== Exercise goal ==
Repeat the listing that follows exactly, please.

(Records for processing)

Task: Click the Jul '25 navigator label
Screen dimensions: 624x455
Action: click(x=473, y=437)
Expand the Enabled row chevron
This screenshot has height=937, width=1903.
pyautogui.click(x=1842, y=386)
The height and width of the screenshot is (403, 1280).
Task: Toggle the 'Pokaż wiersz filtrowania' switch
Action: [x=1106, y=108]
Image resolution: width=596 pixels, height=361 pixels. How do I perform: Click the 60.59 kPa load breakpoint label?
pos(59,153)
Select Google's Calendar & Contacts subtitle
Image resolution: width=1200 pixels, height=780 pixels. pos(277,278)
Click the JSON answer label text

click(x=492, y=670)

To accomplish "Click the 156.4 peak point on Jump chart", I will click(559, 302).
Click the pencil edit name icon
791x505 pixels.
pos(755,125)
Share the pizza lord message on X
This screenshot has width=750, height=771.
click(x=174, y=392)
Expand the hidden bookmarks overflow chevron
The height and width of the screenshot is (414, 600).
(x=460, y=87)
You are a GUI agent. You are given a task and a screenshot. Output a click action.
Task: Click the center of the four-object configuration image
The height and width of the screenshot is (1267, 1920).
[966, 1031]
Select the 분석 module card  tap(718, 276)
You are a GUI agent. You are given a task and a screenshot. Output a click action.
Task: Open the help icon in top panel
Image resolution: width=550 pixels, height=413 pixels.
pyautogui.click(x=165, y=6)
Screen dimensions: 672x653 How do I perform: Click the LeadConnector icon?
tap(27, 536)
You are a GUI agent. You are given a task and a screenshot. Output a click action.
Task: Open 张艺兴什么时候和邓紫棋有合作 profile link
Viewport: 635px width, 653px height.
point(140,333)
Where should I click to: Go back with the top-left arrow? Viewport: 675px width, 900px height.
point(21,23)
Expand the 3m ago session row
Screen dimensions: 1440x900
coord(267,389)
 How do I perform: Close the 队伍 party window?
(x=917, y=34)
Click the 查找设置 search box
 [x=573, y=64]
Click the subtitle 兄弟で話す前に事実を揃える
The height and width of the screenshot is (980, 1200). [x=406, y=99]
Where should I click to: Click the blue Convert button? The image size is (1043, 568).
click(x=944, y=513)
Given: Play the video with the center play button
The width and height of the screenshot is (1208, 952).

(End Records for processing)

== Result ==
Task: Click the Jul '25 navigator label
Screen dimensions: 624x455
Action: click(x=473, y=437)
Expand the Enabled row chevron
This screenshot has height=937, width=1903.
pyautogui.click(x=1842, y=386)
The height and width of the screenshot is (403, 1280).
Task: Toggle the 'Pokaż wiersz filtrowania' switch
Action: [x=1106, y=108]
Image resolution: width=596 pixels, height=361 pixels. How do I perform: Click the 60.59 kPa load breakpoint label?
pos(59,153)
Select Google's Calendar & Contacts subtitle
Image resolution: width=1200 pixels, height=780 pixels. pos(277,278)
Click the JSON answer label text

click(x=492, y=670)

To accomplish "Click the 156.4 peak point on Jump chart", I will click(559, 302).
Click the pencil edit name icon
791x505 pixels.
pos(755,125)
Share the pizza lord message on X
This screenshot has width=750, height=771.
click(x=174, y=392)
Expand the hidden bookmarks overflow chevron
The height and width of the screenshot is (414, 600).
(x=460, y=87)
You are a GUI agent. You are given a task and a screenshot. Output a click action.
Task: Click the center of the four-object configuration image
The height and width of the screenshot is (1267, 1920).
[966, 1031]
Select the 분석 module card  tap(718, 276)
You are a GUI agent. You are given a task and a screenshot. Output a click action.
Task: Open the help icon in top panel
Image resolution: width=550 pixels, height=413 pixels.
pyautogui.click(x=165, y=6)
Screen dimensions: 672x653 How do I perform: Click the LeadConnector icon?
tap(27, 536)
You are a GUI agent. You are given a task and a screenshot. Output a click action.
Task: Open 张艺兴什么时候和邓紫棋有合作 profile link
Viewport: 635px width, 653px height.
point(140,333)
Where should I click to: Go back with the top-left arrow? Viewport: 675px width, 900px height.
point(21,23)
Expand the 3m ago session row
Screen dimensions: 1440x900
coord(267,389)
 How do I perform: Close the 队伍 party window?
(x=917, y=34)
Click the 查找设置 search box
 [x=573, y=64]
Click the subtitle 兄弟で話す前に事実を揃える
The height and width of the screenshot is (980, 1200). [x=406, y=99]
Where should I click to: Click the blue Convert button? The image size is (1043, 568).
click(x=944, y=513)
Given: Play the video with the center play button
The width and height of the screenshot is (1208, 952).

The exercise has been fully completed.